En el iPad le puso fragmentos de documentales de National Geographic. Águilas, golondrinas, ruiseñores por los aires o en las ramas de sus apreciados árboles. Y en las aguas, majestuosos tiburones, enormes cardúmenes de peces… hasta las modestas sardinas, brillos de plata en el agua azul, eran llamativas.
Aquello impresionó grandemente a Yahvé, hasta el punto de reconocerse la sugerencia.
—Tienes razón. Eso de la vida mola mazo.
—¿Vas a hacer algo al respecto, entonces?
—Sí, sí. Me pongo a ello ahora mismo.
—¡Fenomenal! Te dejo, entonces.
»Voy a ver a Ahura Mazda, que me ha llamado con un calentón de narices. Voy a charlar un rato con él, a ver si se le bajan los humos».
—Vale. Dale recuerdos de mi parte. Ayó.
«Aves y peces… Voy a empezar por los peces. Que luego vendrán Darwin y sus seguidores, y quiero llevarme bien con ellos».
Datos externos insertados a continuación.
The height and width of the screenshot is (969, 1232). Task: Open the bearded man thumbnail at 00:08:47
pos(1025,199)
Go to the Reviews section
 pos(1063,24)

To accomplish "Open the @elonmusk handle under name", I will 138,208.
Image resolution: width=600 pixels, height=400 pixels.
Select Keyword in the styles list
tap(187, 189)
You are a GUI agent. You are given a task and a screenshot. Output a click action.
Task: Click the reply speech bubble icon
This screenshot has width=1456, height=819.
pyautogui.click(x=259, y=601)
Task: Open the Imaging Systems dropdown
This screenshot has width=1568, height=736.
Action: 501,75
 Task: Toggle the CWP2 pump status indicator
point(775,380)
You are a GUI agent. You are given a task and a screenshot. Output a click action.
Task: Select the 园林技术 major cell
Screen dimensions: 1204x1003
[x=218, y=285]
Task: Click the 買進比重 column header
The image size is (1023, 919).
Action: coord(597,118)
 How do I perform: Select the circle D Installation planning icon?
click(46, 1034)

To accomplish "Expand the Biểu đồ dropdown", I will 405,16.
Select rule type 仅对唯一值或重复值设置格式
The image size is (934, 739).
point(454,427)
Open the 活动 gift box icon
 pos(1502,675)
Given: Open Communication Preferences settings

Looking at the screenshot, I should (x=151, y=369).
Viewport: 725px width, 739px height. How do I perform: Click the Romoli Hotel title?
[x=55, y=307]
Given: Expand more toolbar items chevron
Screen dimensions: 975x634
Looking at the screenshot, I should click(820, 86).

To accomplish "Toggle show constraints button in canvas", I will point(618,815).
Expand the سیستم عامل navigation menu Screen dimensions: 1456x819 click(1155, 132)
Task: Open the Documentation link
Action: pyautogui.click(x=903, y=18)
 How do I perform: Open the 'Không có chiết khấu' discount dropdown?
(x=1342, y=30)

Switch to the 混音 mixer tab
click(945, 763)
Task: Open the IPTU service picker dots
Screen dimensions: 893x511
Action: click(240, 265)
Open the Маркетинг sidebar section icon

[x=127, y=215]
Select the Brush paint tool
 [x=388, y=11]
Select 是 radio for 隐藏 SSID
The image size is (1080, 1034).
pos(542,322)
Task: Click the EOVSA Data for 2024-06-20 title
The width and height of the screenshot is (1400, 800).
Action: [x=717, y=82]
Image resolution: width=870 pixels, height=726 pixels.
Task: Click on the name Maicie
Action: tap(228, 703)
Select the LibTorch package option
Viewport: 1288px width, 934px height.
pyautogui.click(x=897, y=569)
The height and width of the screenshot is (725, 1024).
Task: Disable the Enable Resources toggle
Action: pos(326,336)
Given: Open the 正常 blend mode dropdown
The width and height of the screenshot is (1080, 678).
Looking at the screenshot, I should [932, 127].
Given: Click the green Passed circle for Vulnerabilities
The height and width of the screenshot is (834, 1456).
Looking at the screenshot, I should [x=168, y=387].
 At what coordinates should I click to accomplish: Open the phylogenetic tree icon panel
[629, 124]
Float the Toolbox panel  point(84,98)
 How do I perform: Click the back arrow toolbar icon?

Las aguas fueron poblándose de peces. Desde minúsculos chanquetes al descomunal tiburón ballena. No faltaron atunes, caballas, peces espada… Yahvé había abierto el grifo de la creatividad, y dio rienda suelta a su fantasía.
Algo que le vino muy bien cuando le tocó encargarse de las aves. Empezó por los menudos gorriones llenos de desparpajo, y, poco a poco, se animó a introducir tamaños y colores. Nacieron abubillas, urracas, papagayos… Pero el silencio seguía. Y, bueno, que los peces estuviesen callados, viviendo en el agua, tenía un pase. Pero los pájaros silenciosos no tenían gracia.
Así que Yahvé decidió animarlos: un par de palmadas, un «¡vamos!» enérgico y un silbido fueron respondidos por una algarabía que duró, incesante, lo que la luz del día.
Terminaba este, y el hacedor consultó la check list que se había preparado sobre la marcha. Vio que le quedaban numerosas especies o nichos ecológicos por completar. Había creado aves para el cielo y peces para las aguas. Pero aún tenía en cartera un buen número de las primeras a las que dar suelta, aves que no podían volar, o que solo podían recorrer distancias cortas por aire. Por otro lado, el mar estaba tristón sin los cantos o la cháchara de los cetáceos.
«Aún queda faena», se dijo. Pero, al consultar el reloj, se percató de que la hora de la cena se echaba encima.
«Otro día», resolvió. La procrastinación acababa de ser creada de forma inadvertida.